- _Work request_
Count the lines in the entries that contain the string "search". State nothing but the number.

......

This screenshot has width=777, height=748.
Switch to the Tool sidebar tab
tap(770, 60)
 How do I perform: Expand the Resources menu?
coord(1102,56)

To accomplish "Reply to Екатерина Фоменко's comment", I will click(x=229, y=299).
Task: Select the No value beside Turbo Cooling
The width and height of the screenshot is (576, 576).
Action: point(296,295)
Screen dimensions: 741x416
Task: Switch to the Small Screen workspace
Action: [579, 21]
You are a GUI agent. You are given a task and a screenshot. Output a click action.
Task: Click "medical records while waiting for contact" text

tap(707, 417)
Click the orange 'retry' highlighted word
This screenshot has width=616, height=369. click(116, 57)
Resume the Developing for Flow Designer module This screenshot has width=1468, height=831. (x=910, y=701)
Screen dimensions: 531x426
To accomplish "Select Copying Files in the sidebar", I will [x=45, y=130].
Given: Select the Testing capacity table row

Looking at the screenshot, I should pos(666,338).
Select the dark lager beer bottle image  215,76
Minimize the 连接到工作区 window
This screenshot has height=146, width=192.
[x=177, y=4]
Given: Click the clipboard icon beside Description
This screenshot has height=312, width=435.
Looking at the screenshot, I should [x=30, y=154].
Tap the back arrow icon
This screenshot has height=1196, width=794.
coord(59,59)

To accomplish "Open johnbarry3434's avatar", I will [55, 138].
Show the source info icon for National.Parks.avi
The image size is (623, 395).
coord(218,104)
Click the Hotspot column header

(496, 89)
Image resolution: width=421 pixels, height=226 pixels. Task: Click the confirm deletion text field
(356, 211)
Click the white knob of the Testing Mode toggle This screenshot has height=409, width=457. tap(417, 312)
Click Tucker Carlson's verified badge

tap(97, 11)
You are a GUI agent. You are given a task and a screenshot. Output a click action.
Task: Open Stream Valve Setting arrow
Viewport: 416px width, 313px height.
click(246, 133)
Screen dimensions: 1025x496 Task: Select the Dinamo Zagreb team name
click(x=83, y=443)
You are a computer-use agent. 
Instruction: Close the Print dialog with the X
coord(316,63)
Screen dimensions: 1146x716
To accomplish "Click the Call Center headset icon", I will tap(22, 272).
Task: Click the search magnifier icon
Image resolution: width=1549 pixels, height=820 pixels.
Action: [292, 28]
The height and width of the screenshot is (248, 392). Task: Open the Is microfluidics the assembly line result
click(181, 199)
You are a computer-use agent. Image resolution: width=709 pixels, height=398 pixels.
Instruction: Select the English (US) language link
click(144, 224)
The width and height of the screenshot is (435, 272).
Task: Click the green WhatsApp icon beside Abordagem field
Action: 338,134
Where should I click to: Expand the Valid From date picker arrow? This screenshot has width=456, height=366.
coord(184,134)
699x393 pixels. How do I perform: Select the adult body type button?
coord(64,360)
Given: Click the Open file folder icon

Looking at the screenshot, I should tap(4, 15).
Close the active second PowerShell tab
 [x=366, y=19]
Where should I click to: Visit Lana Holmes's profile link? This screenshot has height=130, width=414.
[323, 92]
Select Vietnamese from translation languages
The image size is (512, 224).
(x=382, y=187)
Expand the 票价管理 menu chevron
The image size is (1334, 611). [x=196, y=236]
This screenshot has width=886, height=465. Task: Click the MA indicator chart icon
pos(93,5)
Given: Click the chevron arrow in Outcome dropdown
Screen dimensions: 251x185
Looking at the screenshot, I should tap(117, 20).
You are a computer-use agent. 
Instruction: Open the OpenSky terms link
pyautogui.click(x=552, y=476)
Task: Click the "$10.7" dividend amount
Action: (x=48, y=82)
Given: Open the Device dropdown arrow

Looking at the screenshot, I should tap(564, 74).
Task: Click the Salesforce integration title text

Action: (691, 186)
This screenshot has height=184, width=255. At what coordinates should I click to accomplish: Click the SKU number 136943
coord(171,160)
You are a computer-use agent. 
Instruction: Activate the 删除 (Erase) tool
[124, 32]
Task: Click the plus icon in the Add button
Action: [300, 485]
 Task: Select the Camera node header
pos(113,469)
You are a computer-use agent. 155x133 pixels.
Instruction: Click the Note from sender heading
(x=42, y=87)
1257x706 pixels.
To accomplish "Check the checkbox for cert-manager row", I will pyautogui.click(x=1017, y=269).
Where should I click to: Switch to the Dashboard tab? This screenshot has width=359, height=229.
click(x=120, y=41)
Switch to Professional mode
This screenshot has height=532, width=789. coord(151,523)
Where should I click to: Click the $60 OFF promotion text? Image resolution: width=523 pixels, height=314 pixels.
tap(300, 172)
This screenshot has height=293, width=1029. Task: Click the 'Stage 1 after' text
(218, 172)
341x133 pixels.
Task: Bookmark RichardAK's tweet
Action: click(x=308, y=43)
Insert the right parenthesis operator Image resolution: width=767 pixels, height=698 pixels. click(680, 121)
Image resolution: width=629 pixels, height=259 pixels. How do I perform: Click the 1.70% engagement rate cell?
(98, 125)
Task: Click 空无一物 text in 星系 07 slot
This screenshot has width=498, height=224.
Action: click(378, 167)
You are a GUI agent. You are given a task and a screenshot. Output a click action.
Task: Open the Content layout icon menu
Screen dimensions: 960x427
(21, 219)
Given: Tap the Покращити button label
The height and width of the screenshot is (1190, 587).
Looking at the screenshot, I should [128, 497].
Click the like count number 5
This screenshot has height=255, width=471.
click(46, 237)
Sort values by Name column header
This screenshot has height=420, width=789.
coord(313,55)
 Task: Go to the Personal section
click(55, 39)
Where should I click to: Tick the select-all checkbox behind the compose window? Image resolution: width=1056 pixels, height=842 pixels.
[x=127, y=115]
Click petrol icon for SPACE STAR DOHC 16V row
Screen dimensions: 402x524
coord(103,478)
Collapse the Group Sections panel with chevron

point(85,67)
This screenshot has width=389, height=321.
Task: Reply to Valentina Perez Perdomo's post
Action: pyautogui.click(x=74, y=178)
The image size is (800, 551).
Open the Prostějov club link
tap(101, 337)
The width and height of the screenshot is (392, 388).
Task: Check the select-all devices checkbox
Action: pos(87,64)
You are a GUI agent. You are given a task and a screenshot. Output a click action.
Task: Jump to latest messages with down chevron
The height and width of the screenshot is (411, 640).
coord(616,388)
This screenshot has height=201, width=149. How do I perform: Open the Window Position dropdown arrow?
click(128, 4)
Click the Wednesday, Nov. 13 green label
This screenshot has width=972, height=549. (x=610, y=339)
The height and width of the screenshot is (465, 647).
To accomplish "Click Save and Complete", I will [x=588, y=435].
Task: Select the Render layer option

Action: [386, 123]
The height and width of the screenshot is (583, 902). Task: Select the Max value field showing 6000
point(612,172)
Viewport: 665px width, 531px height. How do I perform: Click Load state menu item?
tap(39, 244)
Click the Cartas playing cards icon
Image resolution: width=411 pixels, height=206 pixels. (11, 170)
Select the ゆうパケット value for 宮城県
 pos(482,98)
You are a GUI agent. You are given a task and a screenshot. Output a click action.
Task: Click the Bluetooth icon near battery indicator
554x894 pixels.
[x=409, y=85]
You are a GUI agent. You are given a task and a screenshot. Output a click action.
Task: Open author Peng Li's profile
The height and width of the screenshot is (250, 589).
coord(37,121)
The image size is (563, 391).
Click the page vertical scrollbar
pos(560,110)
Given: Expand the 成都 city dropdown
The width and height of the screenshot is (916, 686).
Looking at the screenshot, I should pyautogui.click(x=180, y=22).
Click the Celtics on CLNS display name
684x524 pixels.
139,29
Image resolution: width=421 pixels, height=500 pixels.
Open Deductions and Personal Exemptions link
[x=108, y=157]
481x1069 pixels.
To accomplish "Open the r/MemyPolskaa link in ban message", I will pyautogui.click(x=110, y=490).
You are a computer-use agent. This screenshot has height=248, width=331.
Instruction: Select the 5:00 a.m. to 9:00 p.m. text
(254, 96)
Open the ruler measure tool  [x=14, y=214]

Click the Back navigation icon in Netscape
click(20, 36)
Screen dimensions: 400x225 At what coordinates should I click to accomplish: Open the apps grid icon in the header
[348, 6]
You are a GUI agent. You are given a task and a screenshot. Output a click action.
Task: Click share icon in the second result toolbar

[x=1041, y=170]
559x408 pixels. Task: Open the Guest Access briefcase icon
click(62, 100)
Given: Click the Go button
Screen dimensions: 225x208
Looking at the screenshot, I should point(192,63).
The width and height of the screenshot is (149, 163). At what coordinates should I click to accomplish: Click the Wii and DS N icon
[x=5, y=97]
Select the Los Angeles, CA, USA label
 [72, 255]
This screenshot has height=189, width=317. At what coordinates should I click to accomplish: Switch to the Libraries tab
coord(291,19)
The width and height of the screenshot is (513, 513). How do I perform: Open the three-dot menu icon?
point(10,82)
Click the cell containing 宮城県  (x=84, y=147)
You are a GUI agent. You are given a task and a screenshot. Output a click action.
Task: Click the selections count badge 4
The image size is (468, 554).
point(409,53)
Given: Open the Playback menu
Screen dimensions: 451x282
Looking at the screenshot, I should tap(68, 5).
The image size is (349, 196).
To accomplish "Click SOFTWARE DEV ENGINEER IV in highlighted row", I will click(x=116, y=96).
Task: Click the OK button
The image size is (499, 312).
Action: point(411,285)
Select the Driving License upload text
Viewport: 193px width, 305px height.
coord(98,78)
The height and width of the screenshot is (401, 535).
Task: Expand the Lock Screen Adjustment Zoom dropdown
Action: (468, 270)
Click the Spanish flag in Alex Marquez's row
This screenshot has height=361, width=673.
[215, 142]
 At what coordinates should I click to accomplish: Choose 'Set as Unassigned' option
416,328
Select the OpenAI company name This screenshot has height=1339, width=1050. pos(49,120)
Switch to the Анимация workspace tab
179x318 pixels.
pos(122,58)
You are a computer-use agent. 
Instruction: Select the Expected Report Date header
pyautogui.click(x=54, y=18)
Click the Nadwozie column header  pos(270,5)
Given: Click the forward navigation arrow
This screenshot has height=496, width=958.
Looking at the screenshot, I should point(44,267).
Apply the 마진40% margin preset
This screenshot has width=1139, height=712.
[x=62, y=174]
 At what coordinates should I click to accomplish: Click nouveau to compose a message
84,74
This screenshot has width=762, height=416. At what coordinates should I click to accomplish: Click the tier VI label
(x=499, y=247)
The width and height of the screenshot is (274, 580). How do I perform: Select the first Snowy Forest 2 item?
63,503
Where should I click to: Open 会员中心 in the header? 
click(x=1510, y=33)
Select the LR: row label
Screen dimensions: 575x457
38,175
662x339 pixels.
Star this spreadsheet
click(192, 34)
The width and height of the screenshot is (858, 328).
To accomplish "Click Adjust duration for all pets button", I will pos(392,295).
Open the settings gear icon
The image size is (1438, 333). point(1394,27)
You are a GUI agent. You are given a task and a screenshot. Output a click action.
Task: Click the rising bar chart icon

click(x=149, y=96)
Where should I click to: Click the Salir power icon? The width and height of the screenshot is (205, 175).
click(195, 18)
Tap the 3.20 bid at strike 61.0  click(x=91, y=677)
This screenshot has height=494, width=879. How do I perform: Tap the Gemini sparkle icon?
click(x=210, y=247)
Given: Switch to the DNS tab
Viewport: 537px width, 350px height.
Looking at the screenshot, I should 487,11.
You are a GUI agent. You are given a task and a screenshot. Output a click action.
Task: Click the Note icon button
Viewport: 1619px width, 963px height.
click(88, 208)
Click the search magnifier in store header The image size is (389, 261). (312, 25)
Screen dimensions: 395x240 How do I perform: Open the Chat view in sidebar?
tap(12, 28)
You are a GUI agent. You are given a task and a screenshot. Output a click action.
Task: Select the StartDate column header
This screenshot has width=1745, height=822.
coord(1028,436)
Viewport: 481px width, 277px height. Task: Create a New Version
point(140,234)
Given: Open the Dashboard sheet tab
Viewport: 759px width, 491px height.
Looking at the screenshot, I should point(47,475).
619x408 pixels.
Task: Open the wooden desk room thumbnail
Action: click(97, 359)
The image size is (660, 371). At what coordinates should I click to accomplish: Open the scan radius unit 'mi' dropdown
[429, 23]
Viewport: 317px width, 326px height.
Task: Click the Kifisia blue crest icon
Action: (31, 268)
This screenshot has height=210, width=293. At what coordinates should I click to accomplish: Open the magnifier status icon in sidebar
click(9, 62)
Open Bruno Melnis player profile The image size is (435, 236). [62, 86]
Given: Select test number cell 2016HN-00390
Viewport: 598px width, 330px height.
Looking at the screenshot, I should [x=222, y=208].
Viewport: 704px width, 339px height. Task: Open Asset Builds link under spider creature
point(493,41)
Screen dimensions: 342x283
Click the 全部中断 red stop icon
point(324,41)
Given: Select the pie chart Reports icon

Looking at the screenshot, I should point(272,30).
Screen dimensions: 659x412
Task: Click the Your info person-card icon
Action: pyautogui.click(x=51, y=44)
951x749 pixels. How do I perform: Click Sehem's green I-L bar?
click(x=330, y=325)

......

- _Response_
2